Anyone want to do a split? Two pieces/two composers (me one of them, of course), or three pieces/three composers - if the pieces are short enough.....

Let me know if anyone is interested in splitting time for the December 7/74-piece orchestra.

Cheers.


----------



## jleckie (Nov 5, 2013)

What does an hour generally get you> 3 minutes?


----------



## RiffWraith (Nov 5, 2013)

jleckie @ Wed Nov 06 said:


> What does an hour generally get you> 3 minutes?



I asked this, in regards to music where there is nothing overly complicated/virtuosoistic, and was told that they could do upwards of 10 min. That's probably on the upper end, but I could see getting three two-minute cues done, easily.


----------



## budapestscoring (Nov 5, 2013)

That's correct. We managed to record 10 minutes of relatively easy music many times, most recently to the Siberia TV series: http://www.imdb.com/title/tt2935974/
You guys are welcome to share!


----------



## milesito (Nov 5, 2013)

Can we pay with Credit card?

Also can you take payment from two parties if we decide to share/split a session?


----------



## budapestscoring (Nov 5, 2013)

Unfortunately we cannot accept Credit Card payments. US check, cash payment or money transfer are preferred. Thank you for your interest though.


----------



## korgscrew (Nov 5, 2013)

For the 74 piece it works out at $33 a player ?!

Once you take into account engineer, studio hire etc, it must be a loss surely!?


----------



## Christof (Nov 5, 2013)

> For the 74 piece it works out at $33 a player ?!


Thats not so bad for one hour, I suppose they will record more than one hour in one day!

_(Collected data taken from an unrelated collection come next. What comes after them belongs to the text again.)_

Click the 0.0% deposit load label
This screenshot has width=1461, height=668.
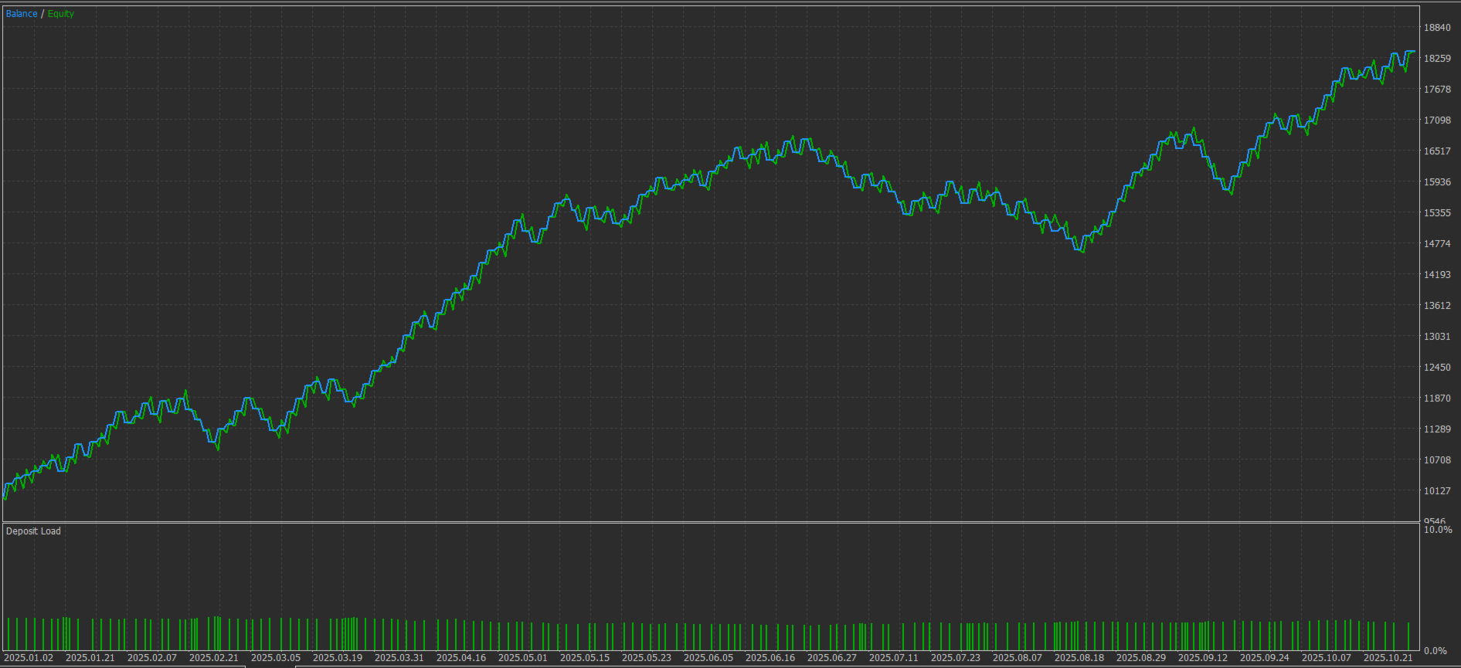pos(1436,651)
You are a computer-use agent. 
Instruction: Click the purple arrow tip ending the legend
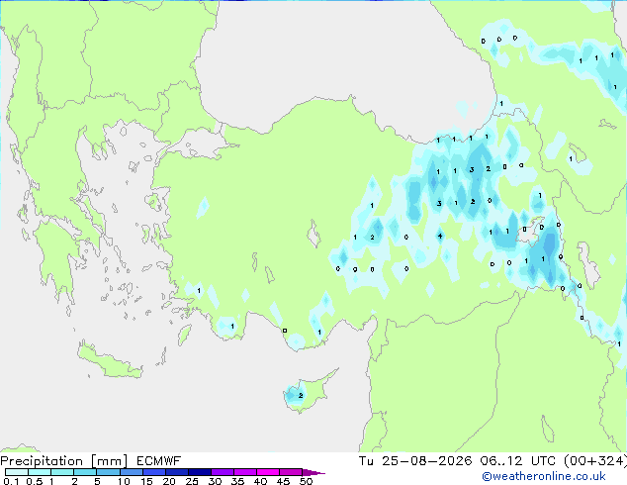(314, 472)
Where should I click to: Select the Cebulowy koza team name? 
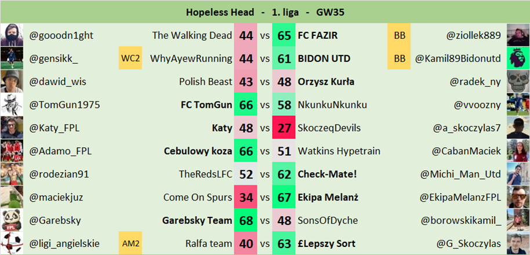(198, 151)
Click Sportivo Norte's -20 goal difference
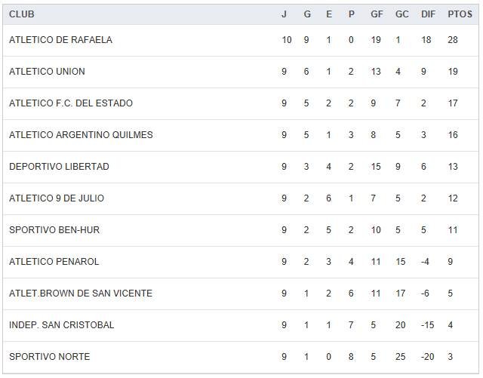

So this is a quite common rate here in Europe.


----------



## korgscrew (Nov 5, 2013)

Sure, but what about everything else included? Hire of stage, engineer etc?

I just find it interesting that it's so cheap!


----------



## Christof (Nov 6, 2013)

I guess it's some kind of promotional offer, I'm sure they don't have these prices over the whole year!
I guess this is some "happy hour recording" offer.


----------



## germancomponist (Nov 6, 2013)

korgscrew @ Wed Nov 06 said:


> Sure, but what about everything else included? Hire of stage, engineer etc?
> 
> I just find it interesting that it's so cheap!



It is not interesting if you look at our money system. For the people who live there $ 33 is much more money than for us. You know it. In Budapest one earns an average of $ 750 a month.


----------



## budapestscoring (Nov 6, 2013)

Christof is exactly right. We offer one hour sessions when we already have sessions booked so we can work out a better price for our clients. Germancomponist is also right: the wages are lower in middle/eastern Europe. However the level of musicianship in Budapest is world famous.


----------



## Christof (Nov 6, 2013)

yes, cheap doesn't have to mean low quality.


----------



## germancomponist (Nov 6, 2013)

Christof @ Wed Nov 06 said:


> yes, cheap doesn't have to mean low quality.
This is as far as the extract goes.